Although ML algorithms may improve prediction performance in the prognostic setting, it is important to demonstrate that improved accuracy can translate to better clinician and patient decision-making. We therefore provided an app (https://machinelearningmodel.shinyapps.io/ICC_App/) that allows for a GBM prediction input and an immediate feedback of survival probabilities at individualized time scale. Also, the GBM model was able to identify three risk strata for cancer-specific death (ie, low-, intermediate-, and high-risk groups). Nearly half of ICC patients who suffered from extremely dismal prognosis following resection were identified by using the GBM model. Therefore, adjuvant treatments, such as capecitabine-based chemotherapy or immune-directed therapy, is desirable for intermediate-to-high risk patients. In turn, over half of patients with surgically resected ICC were categorized as low risk with satisfactory long-term survival and thus may receive no adjuvant therapy. On the other hand, the GBM model highlights that the number of regional LNM holds more prognostic information compared with the involvement of regional LNM, which is consistent with previous publication [28].
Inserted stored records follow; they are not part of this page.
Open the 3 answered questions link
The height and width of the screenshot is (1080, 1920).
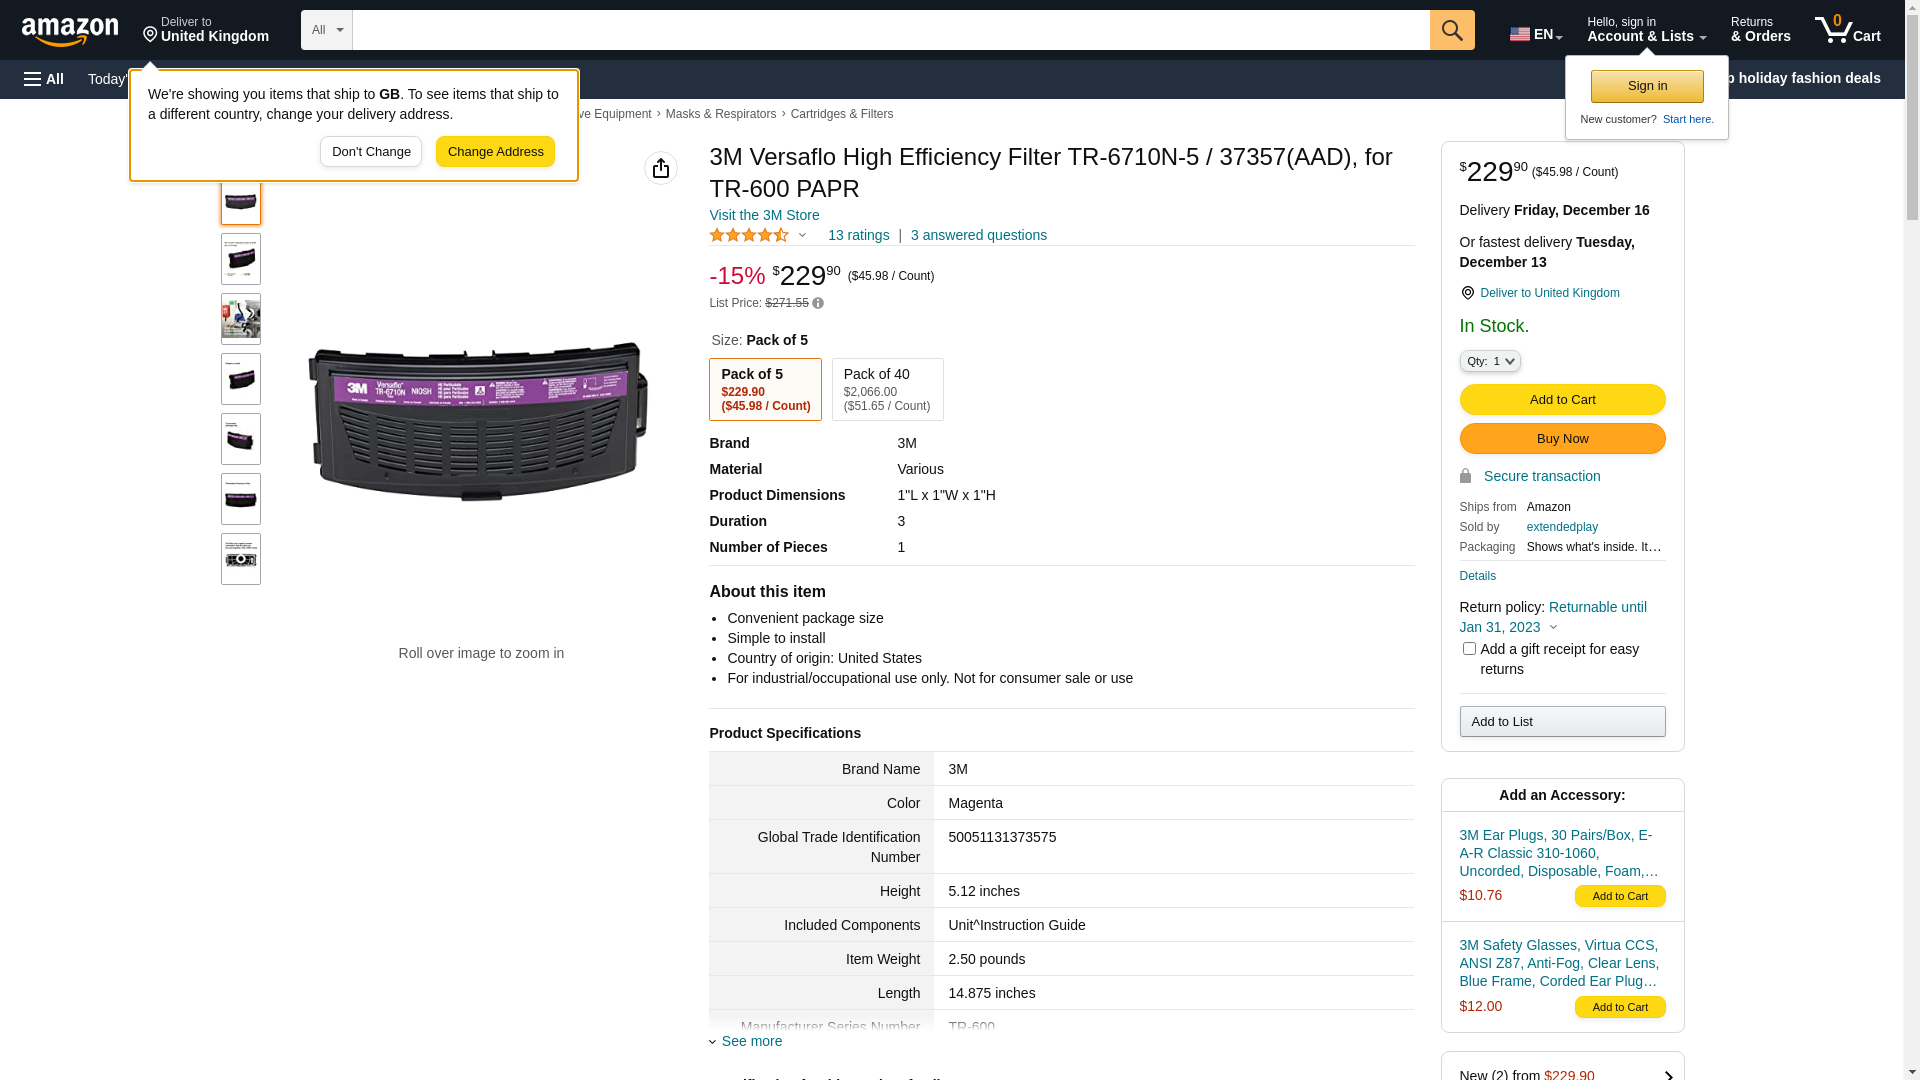click(x=978, y=236)
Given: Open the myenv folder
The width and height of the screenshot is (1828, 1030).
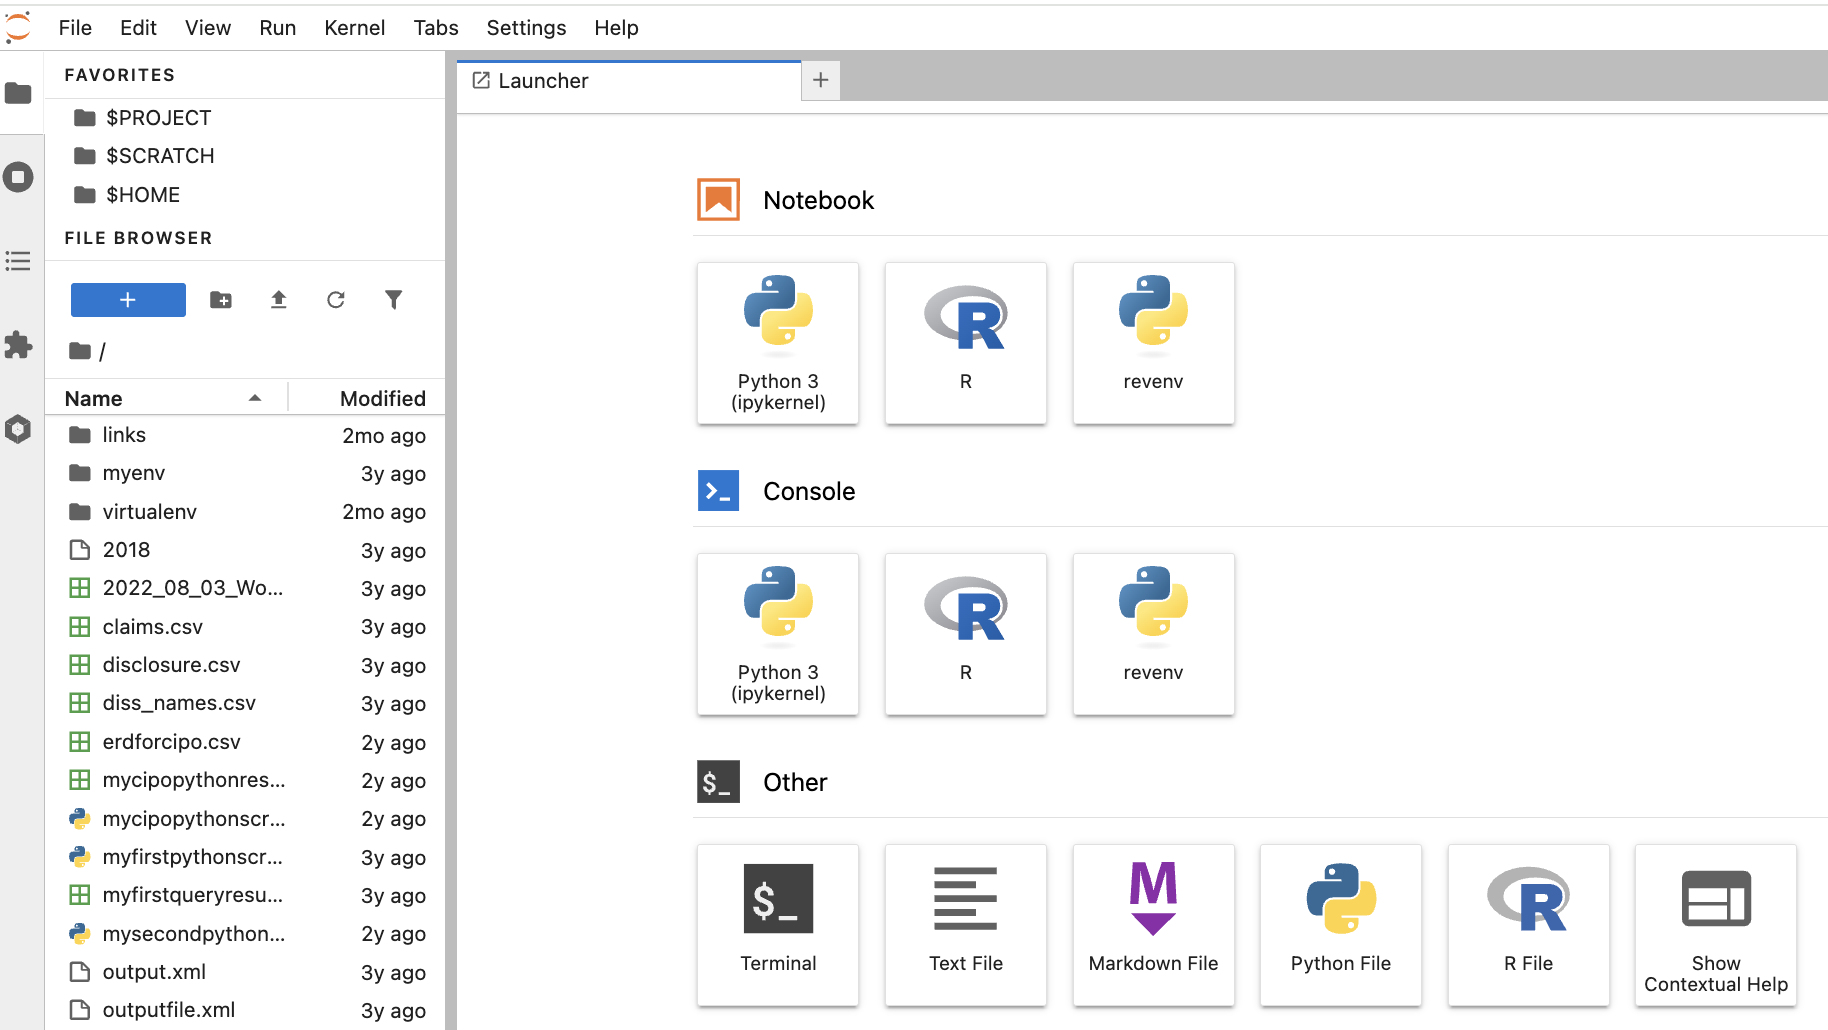Looking at the screenshot, I should point(133,473).
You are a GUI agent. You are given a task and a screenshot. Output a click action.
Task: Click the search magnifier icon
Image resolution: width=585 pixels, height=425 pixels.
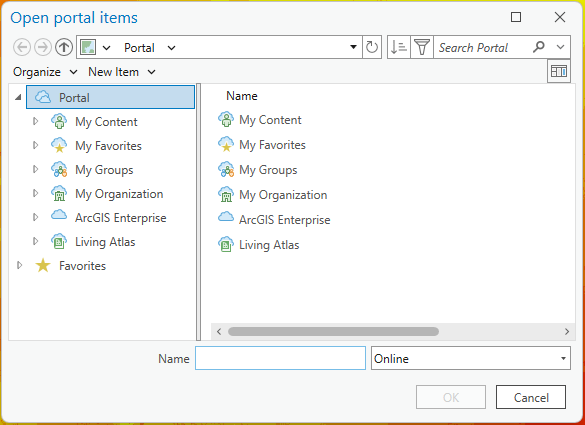click(x=538, y=47)
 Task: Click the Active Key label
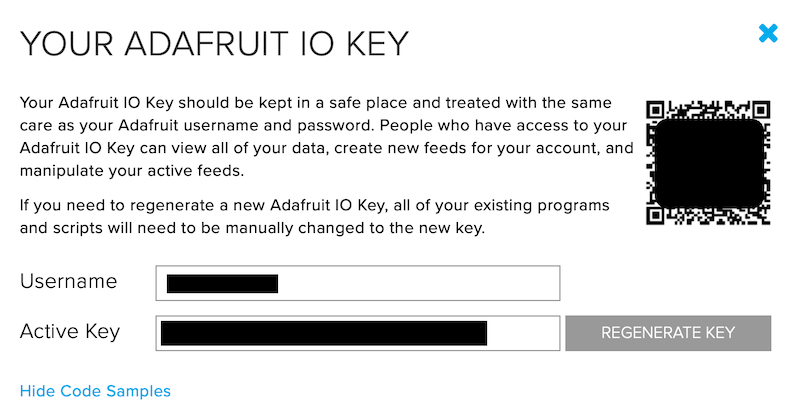(70, 332)
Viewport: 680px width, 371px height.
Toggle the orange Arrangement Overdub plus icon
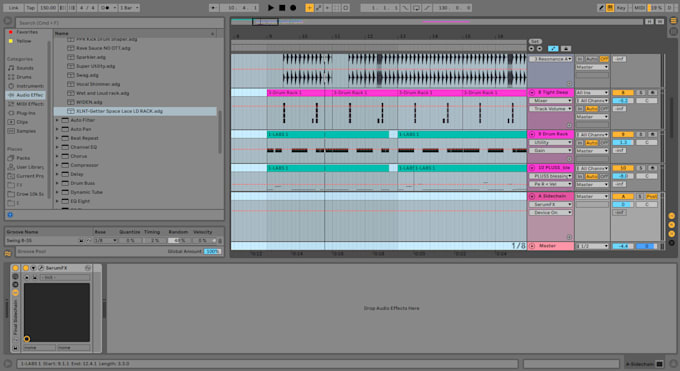tap(309, 8)
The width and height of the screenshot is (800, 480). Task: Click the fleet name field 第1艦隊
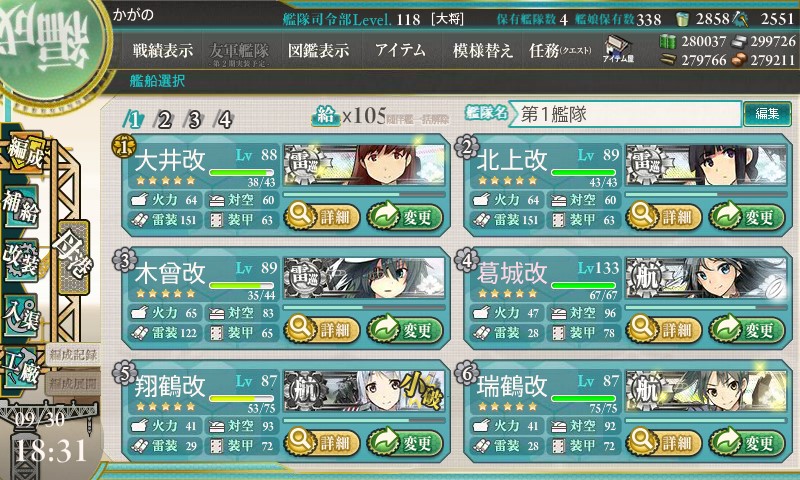(625, 114)
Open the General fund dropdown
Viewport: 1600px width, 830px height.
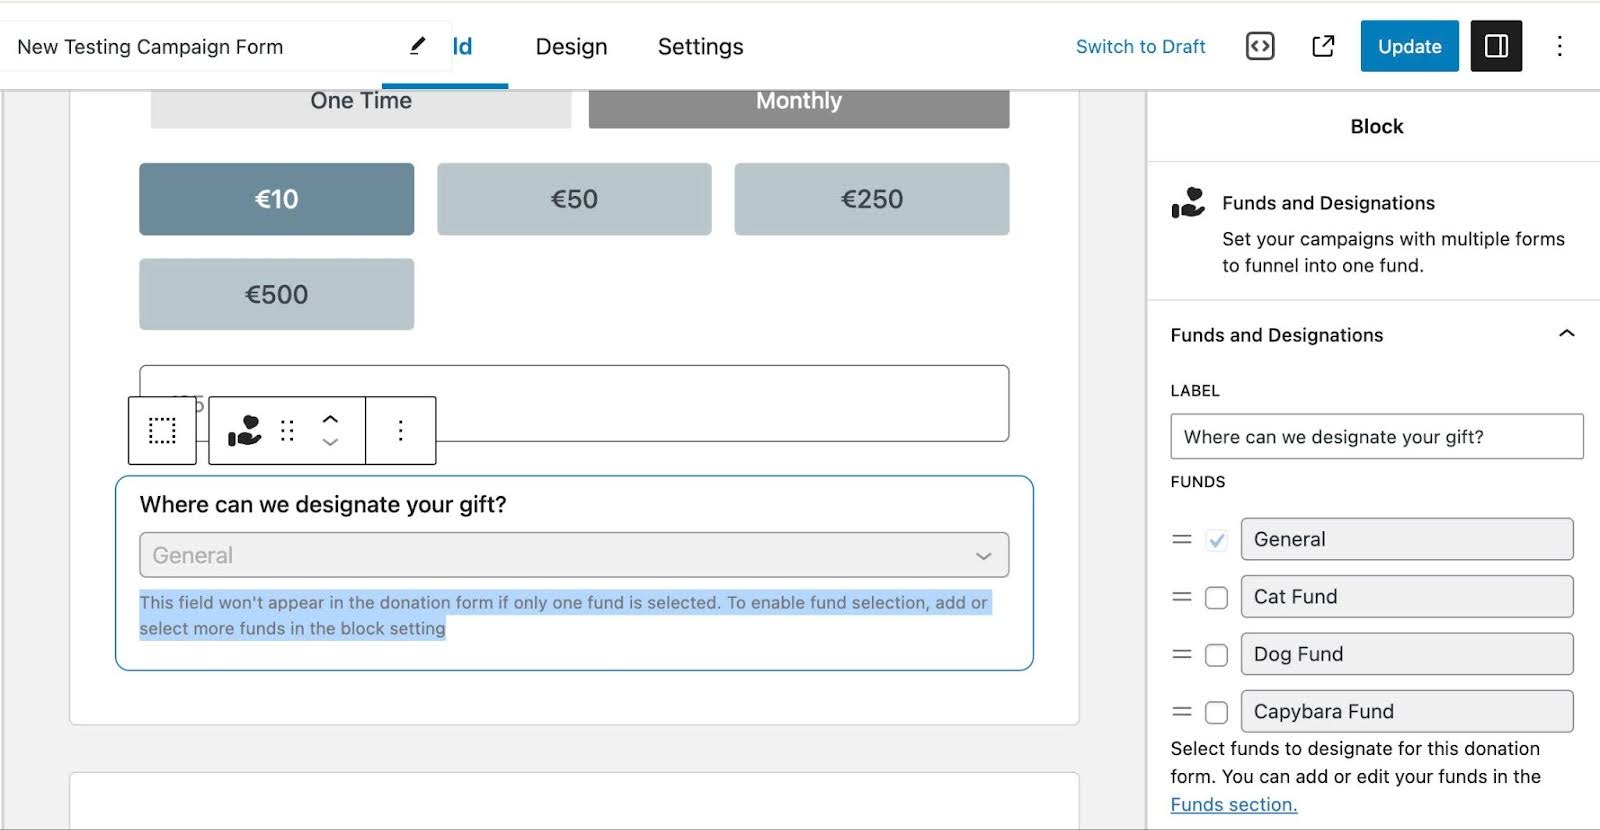pos(574,555)
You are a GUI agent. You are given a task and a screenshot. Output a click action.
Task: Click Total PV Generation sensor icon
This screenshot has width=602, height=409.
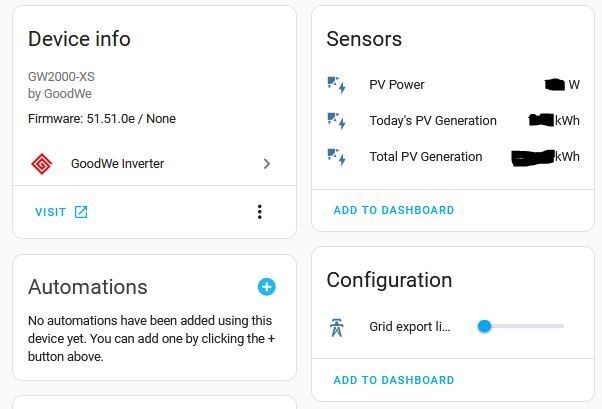click(337, 157)

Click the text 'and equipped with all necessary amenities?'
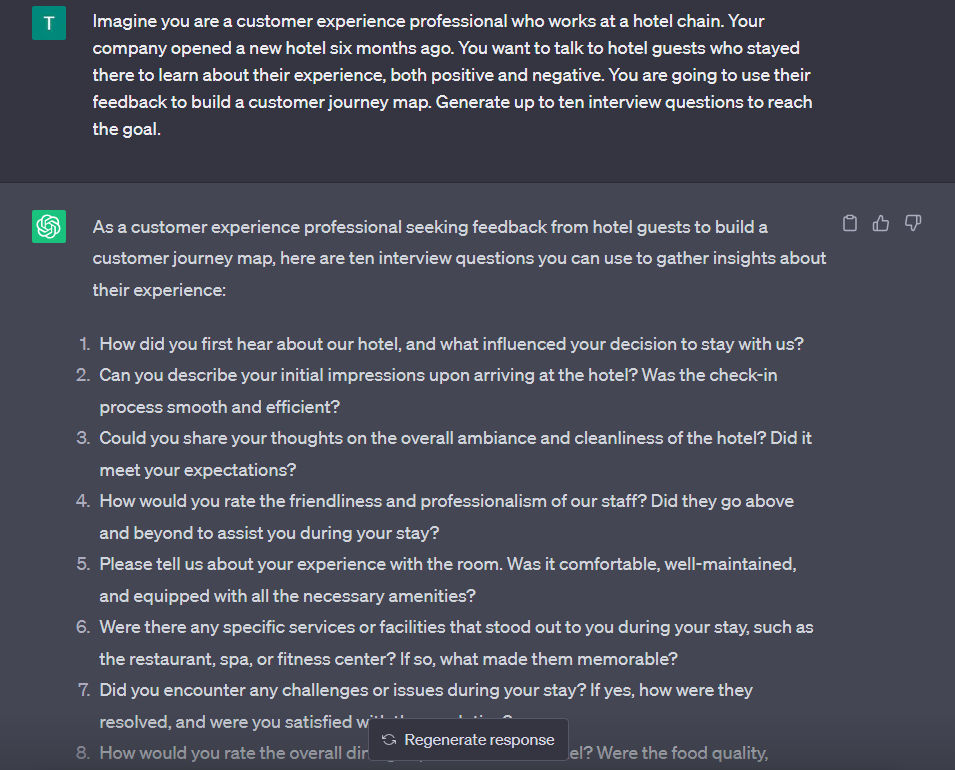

Several limitations warrant attention when interpreting the results of this model. First, our model was developed, validated and tested using retrospective data; a prospective validation study should be conducted to confirm our results prior to its routine use in clinical practice. Nonetheless, the top-ranked features in the proposed model, such as tumor size, number of regional LNM, vascular invasion and tumor number, are all well-established prognostic factors, lending validity to our GBM model [1]. Second, patient and tumor characteristics included in this study were limited because some potential prognostic factors, such as carcinoembryonic antigen, carbohydrate antigen 19–9, surgical margin status and treatment of recurrent disease, were not available in SEER database. However, the seven covariates integrated into our model are readily accessible from health-care data, indicating its simplicity and feasibility; the proposed GBM model is still able to provide accurate prediction and risk stratification even without additional prognostic information. Finally, our GBM model promises to identify ICC patients at high risk for cancer-specific death after resection but does not provide individualized solution for how to manage these patients clinically to ultimately improve prognosis.

Conclusions

In conclusion, we developed and validated an interpretable ML model using readily available clinical data to predict the prognosis for patients with resected ICC. Our GBM model provides more-accurate determination of survival probabilities compared with previously proposed MEGNA score and widely adopted AJCC staging system. Such an easy-to-use tool may lead to better personalized treatments for patients with resected ICC in future clinical practice.